Monday, July 24, 2006

Feminists on C.R.A.C.K.

I eagerly await the day when N.O.W. protests the child tax credit. After all, those middle class women claiming it are just going to use the money to pay off the credit card bills they acquired through their compulsive shopping (which isn't their fault, of course, it's our consumerist society). And the birth of a new child is just another opportunity for families to sink further into debt: baby needs a new pair of shoes, and Payless takes Visa!

Seriously, left-wing feminists' opposition to Project Prevention, a program that pays drug addicts to get long-term birth control. is a bit disproportionate. None of them think it's a bad idea to have free or subsidized birth control (even sterilization) available to poor women. None of them think that family planning clinics that are conveniently located in poor minority neighborhoods are some evidence of a genocide scheme; in fact, one of the big causes of late is to prevent the shuttering of such clinics on the ground that it's burdensome for poor women to have to go out of their way to get BC. And while some opponents of Project Prevention probably think that paying people for participation in clinical trials, for plasma donation, or for egg donation are somehow coercive, I doubt that there's unanimity on that score.

So here we have a population that would, if you polled them, probably report that they'd like some form of long term birth control, but they're drug addicts and are thus incapable of getting their ducks in a row to find a clinic and to schedule and keep an appointment without some sort of incentive. Getting birth control is an inconvenience, and can be painful (here, a shot or an operation). Compensation for time and discomfort is not coercive.

It baffles me to see people who typically support reproductive choice agitating for the demise of a program that allows women to make an ex ante choice about future reproduction. Claiming that the money makes it coercive is absurd; by that rationale, all the subsidies that currently exist for parents "coerce" women into having children, the mortgage interest deduction "coerces" people into buying houses, and poor people are "coerced" into working at McDonald's. Isn't McDonald's just saying, "you'll have a place to sleep if you just spend your life emptying grease traps"? Oh, the humanity!

Our society respects the right of addicts to "choose" to have sex in a drug haze, get pregnant, and have babies that they won't or can't care for. At least some subsidies (although not enough, claim the left-wing feminists) financially support those choices. This just offers financial incentives for making the opposite choice.

UPDATE: The comments to the linked post reflect a serious misunderstanding about the fungibility of money. If a crack addict wants an abortion, the argument goes, we can give her a free one (thus permitting her to use the money she might have spent on an abortion on drugs), but we can't give her $300 and say, "here, go get an abortion."

────────

Reproduce word for word the part of the Project Prevention post from "It baffles me" to "Oh, the humanity!". None of the entries are needed for working with the Project Prevention post.

## DATA EXTRACT
────────

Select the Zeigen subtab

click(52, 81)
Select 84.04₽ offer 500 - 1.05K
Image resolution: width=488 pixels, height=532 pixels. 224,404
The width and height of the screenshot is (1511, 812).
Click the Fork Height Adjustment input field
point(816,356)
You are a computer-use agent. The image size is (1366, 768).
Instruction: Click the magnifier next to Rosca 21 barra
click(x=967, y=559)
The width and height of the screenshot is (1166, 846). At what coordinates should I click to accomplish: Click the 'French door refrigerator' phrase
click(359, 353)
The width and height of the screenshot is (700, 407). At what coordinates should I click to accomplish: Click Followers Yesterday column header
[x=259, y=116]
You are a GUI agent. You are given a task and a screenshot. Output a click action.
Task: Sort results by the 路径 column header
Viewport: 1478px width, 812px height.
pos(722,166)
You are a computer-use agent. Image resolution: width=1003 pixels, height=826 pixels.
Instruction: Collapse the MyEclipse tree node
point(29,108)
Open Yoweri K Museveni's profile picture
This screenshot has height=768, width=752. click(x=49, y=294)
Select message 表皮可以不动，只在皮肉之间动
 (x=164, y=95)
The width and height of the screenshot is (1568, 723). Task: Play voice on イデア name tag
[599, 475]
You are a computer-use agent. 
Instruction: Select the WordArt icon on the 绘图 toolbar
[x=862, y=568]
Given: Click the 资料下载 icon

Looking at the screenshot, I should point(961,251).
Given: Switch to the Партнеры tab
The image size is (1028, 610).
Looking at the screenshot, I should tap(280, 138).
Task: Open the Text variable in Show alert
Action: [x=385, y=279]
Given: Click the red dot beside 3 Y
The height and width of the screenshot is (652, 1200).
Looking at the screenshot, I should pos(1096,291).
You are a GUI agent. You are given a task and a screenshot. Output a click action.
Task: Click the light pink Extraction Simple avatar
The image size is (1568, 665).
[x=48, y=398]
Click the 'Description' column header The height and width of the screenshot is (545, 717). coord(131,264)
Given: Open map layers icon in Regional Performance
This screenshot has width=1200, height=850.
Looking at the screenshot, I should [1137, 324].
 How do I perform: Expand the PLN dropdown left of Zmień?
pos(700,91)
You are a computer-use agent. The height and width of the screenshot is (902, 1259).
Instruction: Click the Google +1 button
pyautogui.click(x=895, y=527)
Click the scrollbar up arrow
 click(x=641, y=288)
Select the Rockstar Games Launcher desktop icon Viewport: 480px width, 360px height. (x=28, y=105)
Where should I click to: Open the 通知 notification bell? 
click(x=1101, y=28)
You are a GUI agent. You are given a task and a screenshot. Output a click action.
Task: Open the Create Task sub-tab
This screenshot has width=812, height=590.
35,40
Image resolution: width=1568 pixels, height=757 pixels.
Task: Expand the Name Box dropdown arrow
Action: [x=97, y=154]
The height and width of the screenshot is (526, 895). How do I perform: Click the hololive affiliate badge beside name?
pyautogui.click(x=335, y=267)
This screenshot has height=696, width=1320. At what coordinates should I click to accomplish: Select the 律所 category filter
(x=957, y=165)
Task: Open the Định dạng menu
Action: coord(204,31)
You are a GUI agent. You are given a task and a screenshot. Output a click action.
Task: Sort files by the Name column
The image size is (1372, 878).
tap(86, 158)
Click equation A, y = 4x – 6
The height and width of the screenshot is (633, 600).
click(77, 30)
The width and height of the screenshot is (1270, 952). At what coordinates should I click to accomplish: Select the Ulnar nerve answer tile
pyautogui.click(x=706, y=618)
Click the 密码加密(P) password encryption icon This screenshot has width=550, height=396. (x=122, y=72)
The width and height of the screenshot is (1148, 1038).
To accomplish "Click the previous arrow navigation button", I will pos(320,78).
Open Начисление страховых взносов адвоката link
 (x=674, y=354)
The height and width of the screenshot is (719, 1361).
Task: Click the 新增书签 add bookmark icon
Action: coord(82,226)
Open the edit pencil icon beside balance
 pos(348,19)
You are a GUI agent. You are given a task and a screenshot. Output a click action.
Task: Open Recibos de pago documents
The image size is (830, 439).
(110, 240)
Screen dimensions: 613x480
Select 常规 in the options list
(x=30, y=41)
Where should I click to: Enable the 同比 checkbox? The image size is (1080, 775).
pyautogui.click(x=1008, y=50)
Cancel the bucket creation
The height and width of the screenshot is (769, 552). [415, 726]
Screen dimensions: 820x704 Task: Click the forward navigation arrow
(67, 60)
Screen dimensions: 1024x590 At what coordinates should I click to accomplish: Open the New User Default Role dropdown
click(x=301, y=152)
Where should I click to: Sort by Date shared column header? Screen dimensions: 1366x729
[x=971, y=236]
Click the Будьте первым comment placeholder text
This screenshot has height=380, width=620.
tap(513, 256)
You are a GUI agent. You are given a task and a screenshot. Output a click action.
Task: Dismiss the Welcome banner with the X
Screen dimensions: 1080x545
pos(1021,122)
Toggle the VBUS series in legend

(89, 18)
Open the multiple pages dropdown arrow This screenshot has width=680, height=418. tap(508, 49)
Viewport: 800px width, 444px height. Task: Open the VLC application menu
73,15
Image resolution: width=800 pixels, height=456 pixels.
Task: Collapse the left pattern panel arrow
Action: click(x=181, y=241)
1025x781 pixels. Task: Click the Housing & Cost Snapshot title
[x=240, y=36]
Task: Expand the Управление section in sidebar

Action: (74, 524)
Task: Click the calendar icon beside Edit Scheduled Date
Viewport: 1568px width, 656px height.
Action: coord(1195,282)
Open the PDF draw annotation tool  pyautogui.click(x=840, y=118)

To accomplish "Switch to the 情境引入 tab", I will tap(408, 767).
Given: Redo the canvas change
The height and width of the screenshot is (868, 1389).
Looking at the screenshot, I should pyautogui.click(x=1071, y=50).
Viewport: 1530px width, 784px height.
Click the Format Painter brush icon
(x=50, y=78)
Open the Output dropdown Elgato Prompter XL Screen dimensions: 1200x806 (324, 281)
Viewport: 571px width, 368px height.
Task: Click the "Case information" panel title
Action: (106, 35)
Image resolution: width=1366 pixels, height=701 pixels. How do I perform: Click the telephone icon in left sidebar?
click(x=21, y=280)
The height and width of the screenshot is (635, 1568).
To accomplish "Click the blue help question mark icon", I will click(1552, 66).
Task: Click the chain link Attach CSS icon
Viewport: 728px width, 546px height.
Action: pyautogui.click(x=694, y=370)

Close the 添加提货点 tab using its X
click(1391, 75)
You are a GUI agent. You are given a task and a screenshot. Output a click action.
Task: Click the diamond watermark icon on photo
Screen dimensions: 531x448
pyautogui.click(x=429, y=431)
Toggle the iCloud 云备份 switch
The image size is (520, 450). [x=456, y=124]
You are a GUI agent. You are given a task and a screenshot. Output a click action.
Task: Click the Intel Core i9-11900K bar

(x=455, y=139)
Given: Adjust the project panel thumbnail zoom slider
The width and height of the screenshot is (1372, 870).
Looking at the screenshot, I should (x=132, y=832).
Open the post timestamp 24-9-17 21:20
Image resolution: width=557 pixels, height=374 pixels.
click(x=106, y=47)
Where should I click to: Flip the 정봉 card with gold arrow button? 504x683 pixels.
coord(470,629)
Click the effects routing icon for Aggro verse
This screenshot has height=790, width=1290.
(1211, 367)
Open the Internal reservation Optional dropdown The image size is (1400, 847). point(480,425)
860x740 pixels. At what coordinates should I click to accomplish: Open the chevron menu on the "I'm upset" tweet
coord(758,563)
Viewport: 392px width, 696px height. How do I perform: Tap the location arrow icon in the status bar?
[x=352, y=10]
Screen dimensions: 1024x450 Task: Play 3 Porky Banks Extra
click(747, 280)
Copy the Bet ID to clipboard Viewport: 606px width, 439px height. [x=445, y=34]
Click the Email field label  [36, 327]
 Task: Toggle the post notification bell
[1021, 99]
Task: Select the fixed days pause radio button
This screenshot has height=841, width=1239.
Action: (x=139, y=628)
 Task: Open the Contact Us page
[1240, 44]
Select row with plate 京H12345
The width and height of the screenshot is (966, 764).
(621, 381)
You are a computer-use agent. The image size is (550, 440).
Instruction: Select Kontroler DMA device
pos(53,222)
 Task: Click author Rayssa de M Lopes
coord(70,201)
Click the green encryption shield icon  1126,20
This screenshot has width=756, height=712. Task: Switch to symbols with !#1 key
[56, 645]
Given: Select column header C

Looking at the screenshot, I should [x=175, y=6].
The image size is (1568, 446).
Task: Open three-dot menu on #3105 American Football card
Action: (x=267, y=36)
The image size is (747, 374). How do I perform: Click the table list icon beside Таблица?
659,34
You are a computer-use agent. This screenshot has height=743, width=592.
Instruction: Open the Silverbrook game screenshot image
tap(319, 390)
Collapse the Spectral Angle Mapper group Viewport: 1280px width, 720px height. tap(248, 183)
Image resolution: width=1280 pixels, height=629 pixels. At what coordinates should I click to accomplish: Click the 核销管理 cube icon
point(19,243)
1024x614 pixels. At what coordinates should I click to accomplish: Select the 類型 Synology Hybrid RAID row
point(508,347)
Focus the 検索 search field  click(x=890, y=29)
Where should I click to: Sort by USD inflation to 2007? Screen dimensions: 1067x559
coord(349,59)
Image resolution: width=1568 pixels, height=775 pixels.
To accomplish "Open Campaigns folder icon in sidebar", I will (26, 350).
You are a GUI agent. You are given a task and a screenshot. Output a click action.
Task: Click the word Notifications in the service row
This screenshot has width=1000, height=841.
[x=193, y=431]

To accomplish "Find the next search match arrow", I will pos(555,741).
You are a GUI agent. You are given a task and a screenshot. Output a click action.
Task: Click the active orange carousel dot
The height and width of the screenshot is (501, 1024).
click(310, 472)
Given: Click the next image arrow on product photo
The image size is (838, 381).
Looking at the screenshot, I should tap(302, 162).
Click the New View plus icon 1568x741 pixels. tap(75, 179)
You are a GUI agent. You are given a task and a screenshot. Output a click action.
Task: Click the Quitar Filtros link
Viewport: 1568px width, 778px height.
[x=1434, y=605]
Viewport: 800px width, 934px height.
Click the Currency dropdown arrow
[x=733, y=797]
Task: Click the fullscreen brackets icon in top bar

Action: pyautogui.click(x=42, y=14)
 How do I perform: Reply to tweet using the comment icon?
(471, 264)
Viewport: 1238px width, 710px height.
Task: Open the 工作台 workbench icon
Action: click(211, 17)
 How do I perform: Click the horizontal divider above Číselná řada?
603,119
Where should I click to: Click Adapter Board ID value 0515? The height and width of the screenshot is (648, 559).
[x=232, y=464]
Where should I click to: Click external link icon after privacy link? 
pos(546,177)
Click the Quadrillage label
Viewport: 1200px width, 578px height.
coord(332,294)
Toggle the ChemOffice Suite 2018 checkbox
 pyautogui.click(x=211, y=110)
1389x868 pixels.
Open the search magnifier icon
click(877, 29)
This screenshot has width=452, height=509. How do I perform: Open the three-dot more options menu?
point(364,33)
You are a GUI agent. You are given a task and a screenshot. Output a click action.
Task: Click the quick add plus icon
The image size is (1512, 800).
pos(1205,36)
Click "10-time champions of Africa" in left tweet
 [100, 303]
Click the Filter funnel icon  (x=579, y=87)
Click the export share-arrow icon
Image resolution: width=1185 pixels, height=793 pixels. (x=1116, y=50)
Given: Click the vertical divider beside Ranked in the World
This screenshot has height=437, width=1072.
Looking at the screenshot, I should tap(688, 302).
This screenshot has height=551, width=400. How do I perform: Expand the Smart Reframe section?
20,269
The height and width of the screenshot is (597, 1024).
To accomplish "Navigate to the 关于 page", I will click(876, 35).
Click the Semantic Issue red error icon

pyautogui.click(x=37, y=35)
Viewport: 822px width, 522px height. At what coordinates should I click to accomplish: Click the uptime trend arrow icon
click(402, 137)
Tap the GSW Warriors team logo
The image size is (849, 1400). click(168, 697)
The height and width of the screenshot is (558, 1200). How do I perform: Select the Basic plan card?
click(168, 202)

────────

## EXERCISE SOLUTION
It baffles me to see people who typically support reproductive choice agitating for the demise of a program that allows women to make an ex ante choice about future reproduction. Claiming that the money makes it coercive is absurd; by that rationale, all the subsidies that currently exist for parents "coerce" women into having children, the mortgage interest deduction "coerces" people into buying houses, and poor people are "coerced" into working at McDonald's. Isn't McDonald's just saying, "you'll have a place to sleep if you just spend your life emptying grease traps"? Oh, the humanity!